I am also reminded of Psalm 91, when Satan quotes from it to tempt Jesus in the desert. He says:
“He will command his angels concerning you”,Matthew 4:6
and “On their hands they will bear you up,
so that you will not dash your foot against a stone.”’
I am perplexed by those who flout the recommendations regarding lock down and social distancing, who insist that it is their right to worship (it is, I do not disagree with that), and continue defiantly to pack into church, insisting that God will protect them, and by implication, prevent them from getting the disease. I am not sure of their thinking on passing it on to others. Worship and prayer do not cease to be worship and prayer if we go into our room alone with God and close the door, or, if we use a video conferencing app to pray with others if we still want to have our community with us while we pray.
St. Ignatius describes three powers of the soul: the memory and imagination, reason and the will, where the understanding of the latter is about what is in the heart. Ignatius is often quoted as saying:
Pray as if everything depends on God and work as if everything depends on you.
Reason suggests that we take every measure we possibly can to prevent spreading this disease, which has proved to be fatal to many people.
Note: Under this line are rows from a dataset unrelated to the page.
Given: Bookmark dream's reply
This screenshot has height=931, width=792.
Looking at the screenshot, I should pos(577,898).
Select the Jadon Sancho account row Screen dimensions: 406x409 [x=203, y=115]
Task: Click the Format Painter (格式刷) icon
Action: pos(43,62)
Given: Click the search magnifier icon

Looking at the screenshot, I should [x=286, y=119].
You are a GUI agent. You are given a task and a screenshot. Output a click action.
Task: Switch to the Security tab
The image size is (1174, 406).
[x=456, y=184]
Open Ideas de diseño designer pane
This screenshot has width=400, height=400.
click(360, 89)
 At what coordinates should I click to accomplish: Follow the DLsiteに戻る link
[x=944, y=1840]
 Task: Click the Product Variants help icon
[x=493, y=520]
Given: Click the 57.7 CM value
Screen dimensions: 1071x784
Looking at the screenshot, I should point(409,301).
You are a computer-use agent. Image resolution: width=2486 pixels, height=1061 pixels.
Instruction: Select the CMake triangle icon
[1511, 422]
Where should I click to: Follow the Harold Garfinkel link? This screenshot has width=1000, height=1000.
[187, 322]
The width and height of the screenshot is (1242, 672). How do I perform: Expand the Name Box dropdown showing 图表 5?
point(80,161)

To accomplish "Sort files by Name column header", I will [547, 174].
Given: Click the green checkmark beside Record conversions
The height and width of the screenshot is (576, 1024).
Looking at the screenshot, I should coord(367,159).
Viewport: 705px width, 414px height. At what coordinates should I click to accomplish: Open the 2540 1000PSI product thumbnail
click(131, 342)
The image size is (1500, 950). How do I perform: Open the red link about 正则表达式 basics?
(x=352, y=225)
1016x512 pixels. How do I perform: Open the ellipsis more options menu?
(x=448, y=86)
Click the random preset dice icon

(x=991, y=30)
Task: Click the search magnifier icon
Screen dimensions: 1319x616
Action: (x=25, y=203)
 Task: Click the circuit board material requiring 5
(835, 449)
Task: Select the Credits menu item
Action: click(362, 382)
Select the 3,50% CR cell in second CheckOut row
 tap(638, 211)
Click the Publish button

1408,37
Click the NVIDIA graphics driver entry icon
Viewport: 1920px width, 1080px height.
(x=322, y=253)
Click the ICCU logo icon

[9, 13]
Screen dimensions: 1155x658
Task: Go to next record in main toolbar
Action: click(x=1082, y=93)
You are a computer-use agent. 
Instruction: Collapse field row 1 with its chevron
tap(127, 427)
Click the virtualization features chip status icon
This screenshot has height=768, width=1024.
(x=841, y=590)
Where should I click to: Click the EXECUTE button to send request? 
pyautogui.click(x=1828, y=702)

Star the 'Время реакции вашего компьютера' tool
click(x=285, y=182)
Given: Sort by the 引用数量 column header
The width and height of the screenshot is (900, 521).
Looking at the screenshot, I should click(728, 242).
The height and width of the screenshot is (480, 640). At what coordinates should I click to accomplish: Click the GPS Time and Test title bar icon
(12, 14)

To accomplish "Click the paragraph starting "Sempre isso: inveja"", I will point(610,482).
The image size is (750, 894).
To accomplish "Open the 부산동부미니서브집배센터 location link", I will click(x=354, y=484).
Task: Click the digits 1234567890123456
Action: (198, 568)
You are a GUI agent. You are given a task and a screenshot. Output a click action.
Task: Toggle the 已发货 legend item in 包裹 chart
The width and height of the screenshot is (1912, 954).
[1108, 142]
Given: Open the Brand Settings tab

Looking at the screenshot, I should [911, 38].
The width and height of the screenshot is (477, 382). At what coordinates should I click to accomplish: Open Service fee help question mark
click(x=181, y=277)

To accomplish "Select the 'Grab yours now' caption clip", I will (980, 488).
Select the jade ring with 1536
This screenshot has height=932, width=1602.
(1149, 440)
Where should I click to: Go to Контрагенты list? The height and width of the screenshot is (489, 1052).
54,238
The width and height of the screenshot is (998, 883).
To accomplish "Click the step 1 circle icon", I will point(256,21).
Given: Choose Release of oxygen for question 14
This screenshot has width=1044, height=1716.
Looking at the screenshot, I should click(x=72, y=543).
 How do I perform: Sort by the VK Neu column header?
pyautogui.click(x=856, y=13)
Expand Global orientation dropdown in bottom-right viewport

Jesus answers Satan’s selective and twisted use of scripture (the part after where Satan stops refers to trampling on the serpent’s head):
‘Again it is written, “Do not put the Lord your God to the test.”’Matthew 4:7
And in both the healing stories in the video clips, the supplicants acknowledge that it was if He was willing. It is not ours to command God to our will, to demand a specific outcome, the one we desire.
Julian of Norwich has an interesting take on God’s perspective on suffering when she talks about the Lord and His servant:
I saw…a lord and a servant….[The Lord] looks on his servant very lovingly and sweetly and mildly. He sends him to…do his will. Not only does the servant go, but he dashes off and runs at great speed, loving to do his lord’s will. And soon he falls into a dell and is greatly injured; and then he groans and moans and tosses about and writhes, but he cannot rise or help himself in any way.
…And the loving regard which [the lord] kept constantly on his servant, and especially when he fell…could melt our hearts for love and break them in two for joy.40 Day Journey with Julian of Norwich, edited Lisa A. Dahill
This parable that Julian tells in her revelations has stayed with me over the years since I first read Revelations of Divine Love. And the clips of The Chosen I have shown exemplify beautifully the loving regard we are held in, especially when we fall, and we see the hearts of those being healed melting for love and breaking in joy.
I wrote about indifference and The First Principle and Foundation previously:
…we must make ourselves indifferent to all created things, as far as we are allowed free choice and are not under any prohibition. Consequently, as far as we are concerned, we should not prefer health to sickness, riches to poverty, honor to dishonor, a long life to a short life. The same holds for all other things.
Our one desire and choice should be what is more conducive to the end for which we are created.The Spiritual Exercises of St. Ignatius trans Lous. J Puhl S.J.
So, what is my point? Sickness and spiritual desolation are not the same thing, just as health and spiritual consolation are not the same thing. As human beings, we will experience both, they may come and go, we are going to fall and it is going to hurt. It is inevitable. It is not ours to decide what God’s will is and to try to force Him to prove it to us and the rest of the world. It is ours to desire and choose His will. Loving the leper may mean that we have to look tenderly and lovingly, as God does, at the servant injured in the dell, whether they have fallen there because of their own enthusiasm, carelessness, negligence or by an apparent and random accident. And that servant may be ourselves or someone else.